For all of the above reasons, Claim Five is denied.

IV. CONCLUSION

For the above reasons, Petitioner is not entitled to federal habeas relief. Under 28 U.S.C. § 2253, an appeal may not be taken to the court of appeals from the final order in a 28 U.S.C. § 2254 proceeding "[u]nless a circuit justice or judge issues a certificate of appealability." 28 U.S.C. § 2253(c)(1)(A). To grant such a certificate, the judge must find that the petitioner "has made a substantial showing of the denial of a constitutional right." Id. § 2253(c)(2); Tiedeman v. Benson, 122 F.3d 518, 522 (8th Cir. 1997). "A substantial showing is a showing that issues are debatable among reasonable jurists, a court could resolve the issues differently, or the issues deserve further proceedings." Cox v. Norris, 133 F.3d 565, 569 (8th Cir. 1997) (citation omitted).
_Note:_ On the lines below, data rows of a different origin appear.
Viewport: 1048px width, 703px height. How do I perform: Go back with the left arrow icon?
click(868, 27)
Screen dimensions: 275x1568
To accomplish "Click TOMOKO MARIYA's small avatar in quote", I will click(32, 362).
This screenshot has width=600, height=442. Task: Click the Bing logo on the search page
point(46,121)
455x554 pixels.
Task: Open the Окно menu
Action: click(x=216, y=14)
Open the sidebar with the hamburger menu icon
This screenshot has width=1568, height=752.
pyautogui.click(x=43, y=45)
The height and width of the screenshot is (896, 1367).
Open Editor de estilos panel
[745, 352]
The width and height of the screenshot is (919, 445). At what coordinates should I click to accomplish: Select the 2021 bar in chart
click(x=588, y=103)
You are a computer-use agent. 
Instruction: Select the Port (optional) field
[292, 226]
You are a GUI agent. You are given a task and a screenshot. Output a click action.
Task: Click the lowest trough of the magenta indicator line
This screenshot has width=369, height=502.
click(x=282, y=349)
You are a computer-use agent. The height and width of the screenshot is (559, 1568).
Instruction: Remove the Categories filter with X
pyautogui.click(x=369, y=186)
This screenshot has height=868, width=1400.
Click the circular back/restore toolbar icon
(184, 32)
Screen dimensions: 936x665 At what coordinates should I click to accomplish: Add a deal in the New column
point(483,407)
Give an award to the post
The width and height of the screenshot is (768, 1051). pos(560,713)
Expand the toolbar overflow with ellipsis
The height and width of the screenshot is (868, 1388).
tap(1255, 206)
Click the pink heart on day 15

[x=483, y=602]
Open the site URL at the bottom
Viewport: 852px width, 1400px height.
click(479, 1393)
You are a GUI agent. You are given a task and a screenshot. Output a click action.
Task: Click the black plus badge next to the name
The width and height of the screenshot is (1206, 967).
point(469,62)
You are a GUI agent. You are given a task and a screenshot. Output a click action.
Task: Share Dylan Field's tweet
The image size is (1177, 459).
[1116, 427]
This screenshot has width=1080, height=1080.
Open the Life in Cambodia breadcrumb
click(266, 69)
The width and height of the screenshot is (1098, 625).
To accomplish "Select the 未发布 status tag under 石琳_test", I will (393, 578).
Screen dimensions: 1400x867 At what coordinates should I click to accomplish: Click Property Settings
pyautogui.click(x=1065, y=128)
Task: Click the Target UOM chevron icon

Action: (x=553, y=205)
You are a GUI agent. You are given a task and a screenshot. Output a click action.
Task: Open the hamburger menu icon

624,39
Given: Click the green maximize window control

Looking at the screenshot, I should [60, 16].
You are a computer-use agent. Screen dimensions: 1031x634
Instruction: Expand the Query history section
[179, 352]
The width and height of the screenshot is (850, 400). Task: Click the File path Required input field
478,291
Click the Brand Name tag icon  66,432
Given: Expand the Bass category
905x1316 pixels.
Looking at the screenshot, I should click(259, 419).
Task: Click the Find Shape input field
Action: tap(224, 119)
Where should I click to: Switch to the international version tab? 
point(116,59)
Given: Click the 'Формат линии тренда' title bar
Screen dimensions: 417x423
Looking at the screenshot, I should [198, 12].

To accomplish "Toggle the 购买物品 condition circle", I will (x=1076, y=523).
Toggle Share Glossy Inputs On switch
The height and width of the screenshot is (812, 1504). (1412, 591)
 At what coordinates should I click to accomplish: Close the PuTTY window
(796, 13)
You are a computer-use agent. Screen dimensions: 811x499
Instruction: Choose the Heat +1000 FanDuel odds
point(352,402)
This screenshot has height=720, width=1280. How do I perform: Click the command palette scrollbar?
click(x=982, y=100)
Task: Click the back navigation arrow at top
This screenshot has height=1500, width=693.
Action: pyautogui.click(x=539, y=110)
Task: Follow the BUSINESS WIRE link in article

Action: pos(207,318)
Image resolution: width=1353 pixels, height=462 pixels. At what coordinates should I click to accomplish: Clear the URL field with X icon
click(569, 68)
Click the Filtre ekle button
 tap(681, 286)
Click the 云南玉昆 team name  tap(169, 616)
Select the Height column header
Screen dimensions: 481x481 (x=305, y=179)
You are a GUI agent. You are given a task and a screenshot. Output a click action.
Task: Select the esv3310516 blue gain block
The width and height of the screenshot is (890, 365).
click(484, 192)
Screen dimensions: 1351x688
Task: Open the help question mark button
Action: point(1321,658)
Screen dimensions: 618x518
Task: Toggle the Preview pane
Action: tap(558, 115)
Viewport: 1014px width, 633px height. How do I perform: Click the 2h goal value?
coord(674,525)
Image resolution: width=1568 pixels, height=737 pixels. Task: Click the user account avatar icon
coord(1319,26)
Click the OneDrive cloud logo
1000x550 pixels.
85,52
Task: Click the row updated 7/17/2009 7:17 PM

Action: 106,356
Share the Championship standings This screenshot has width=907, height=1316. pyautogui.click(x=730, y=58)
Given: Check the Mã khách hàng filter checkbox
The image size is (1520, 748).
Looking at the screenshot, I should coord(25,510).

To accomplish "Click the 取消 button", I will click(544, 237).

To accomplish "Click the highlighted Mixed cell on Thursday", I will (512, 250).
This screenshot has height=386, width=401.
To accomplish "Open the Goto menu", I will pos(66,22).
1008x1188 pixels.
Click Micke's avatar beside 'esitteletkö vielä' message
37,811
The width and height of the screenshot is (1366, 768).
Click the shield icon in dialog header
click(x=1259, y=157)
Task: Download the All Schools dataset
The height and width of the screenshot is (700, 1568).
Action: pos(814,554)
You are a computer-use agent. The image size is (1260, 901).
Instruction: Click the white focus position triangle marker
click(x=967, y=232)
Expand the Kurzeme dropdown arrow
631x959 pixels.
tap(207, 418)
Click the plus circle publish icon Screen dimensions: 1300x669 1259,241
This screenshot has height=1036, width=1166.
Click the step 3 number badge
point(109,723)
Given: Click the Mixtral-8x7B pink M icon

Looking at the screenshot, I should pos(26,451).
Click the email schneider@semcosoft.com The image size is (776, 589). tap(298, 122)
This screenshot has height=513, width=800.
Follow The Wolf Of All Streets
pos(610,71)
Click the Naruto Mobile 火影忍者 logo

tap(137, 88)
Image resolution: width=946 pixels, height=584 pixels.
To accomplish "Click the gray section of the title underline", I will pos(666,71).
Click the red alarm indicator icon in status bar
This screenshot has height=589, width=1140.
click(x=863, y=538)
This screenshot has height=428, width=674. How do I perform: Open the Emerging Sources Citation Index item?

The Court finds that reasonable jurists could not differ on Petitioner's claims, so the Court will not issue a Certificate of Appealability. Accordingly,

IT IS HEREBY ORDERED that Petitioner's petition for writ of habeas corpus pursuant to 28 U.S.C. § 2254 is DENIED.

IT IS FURTHER ORDERED that this case is DISMISSED.

IT IS FURTHER ORDERED that no Certificate of Appealability shall issue because Petitioner has failed to make a substantial showing that he has been denied a constitutional right. 28 U.S.C. § 2253.

A separate Judgment shall accompany this Memorandum and Order.